Dalam diskusi yang menuntut agar saat dunia persepakbolaan Indonesia menerima hukuman dari FIFA dikarenakan tidak adanya pesenyelesaian konflik berlarut-larut antara PSSI dan KPSI berlangsung di SIWO Jaya Senayan, menghadirkan Ketua Umum MBSI Sarman El Hakim, pemerhati olah raga, Icuk Sugiarto dan Anggota MBSI, Nata S.Pane serta Budi Djarot.

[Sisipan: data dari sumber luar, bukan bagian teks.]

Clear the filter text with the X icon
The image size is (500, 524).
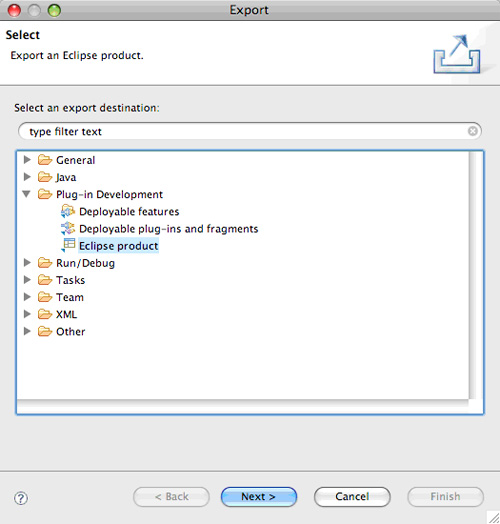[473, 131]
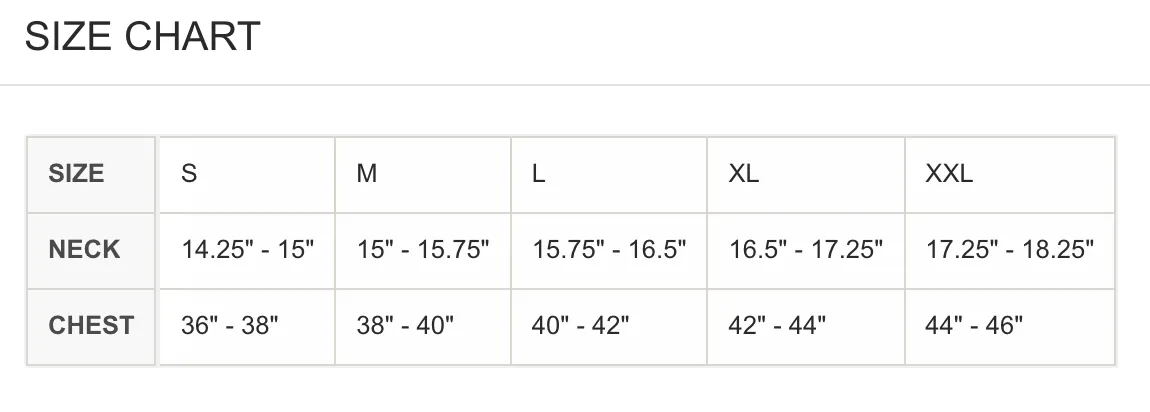Click the S size column cell
The image size is (1150, 412).
pos(247,174)
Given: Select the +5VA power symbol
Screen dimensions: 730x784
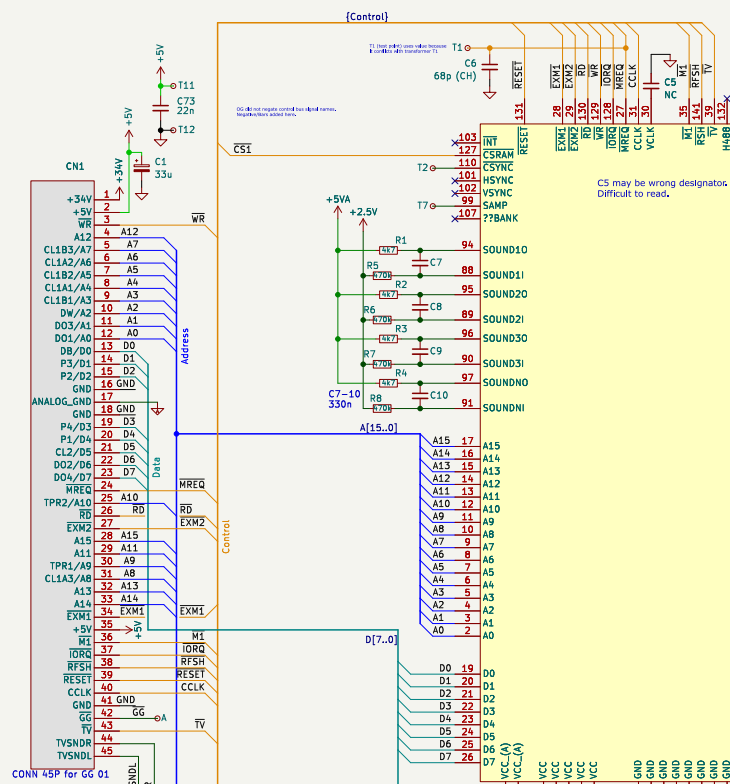Looking at the screenshot, I should 338,200.
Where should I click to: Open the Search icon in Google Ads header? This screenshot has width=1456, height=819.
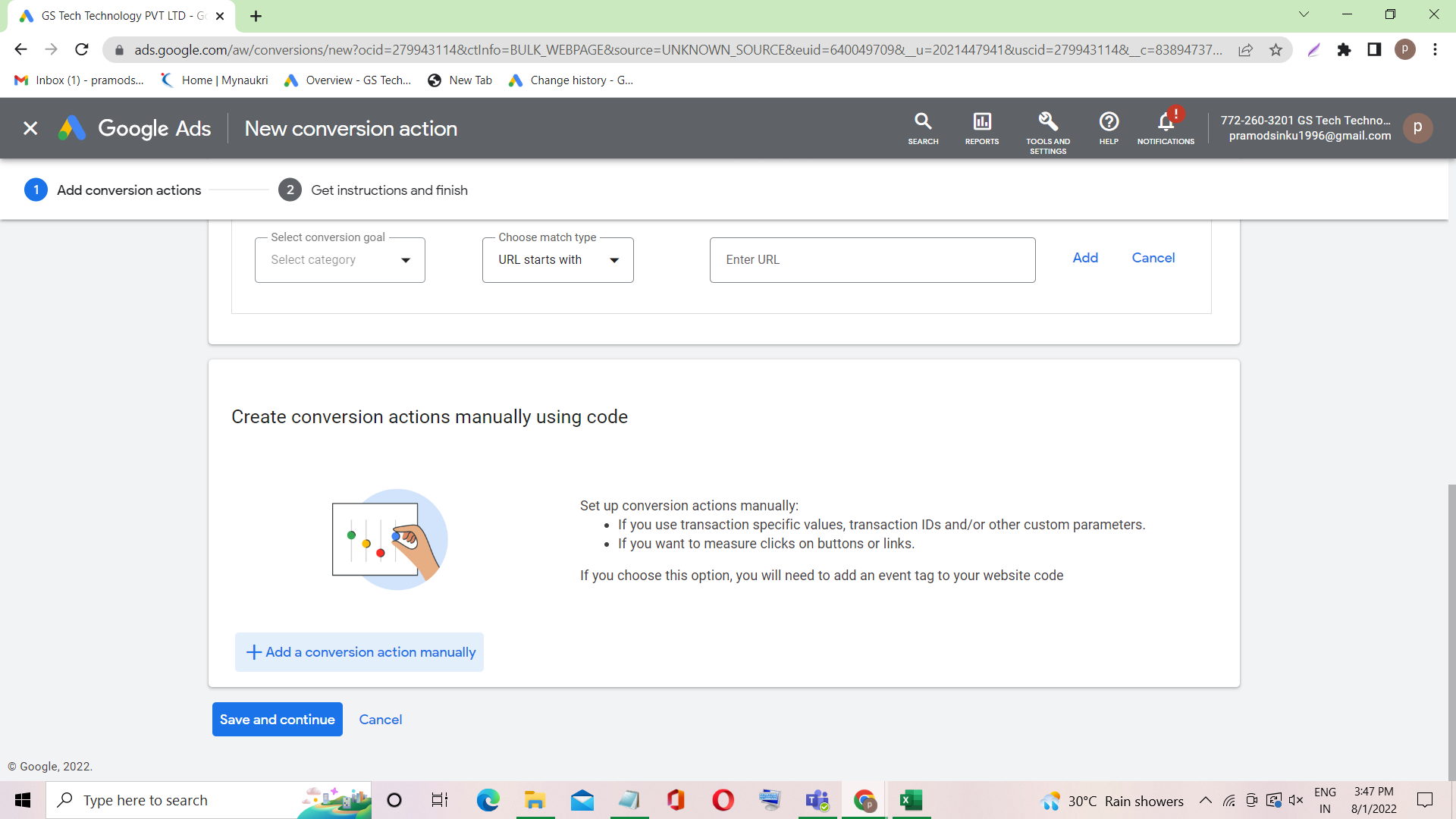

Kisruh sepakbola Indonesia tak jua menemui titik terang sampai tenggat waktu akhir yang diberikan FIFA, yakni 10 Desember lalu. Alhasil, sepakbola Indonesia berada di ujung tanduk. Bukan mustahil sanksi FIFA dijatuhkan ke Indonesia.
“MBSI setuju jika FIFA memberikan sanksi kepada sepakbola Indonesia,” ujar Ketua MBSI Sarman Hakim di Jakarta, Rabu (12/12/2012).
Menurutnya, saat ini prestasi sepakbola Indonesia mengalami penurunan yang cukup signifikan menjadi peringkat 169 sebelumnya Indonesia mendapat peringkat 127 (dari 207 anggota FIFA) pada saat Piala AFF 2010.
“PSSI gagal melakukan pembinaan dan regenerasi di sepakbola,” katanya.
Selain itu Indonesia kini minim prestasi, ditambah lagi calon pemain masa depan makin susah dicari.
Selain itu, kompetisi sepakbola wanita pun sudah tidak ada lagi.
“Sebagai bangsa yang besar, Indonesia (PSSI) belum menunjukan leadership dan management yang dapat dibanggakan. Dan sepakbola Indonesia selalu masuk agenda penyelesaian konflik di FIFA,” tandasnya.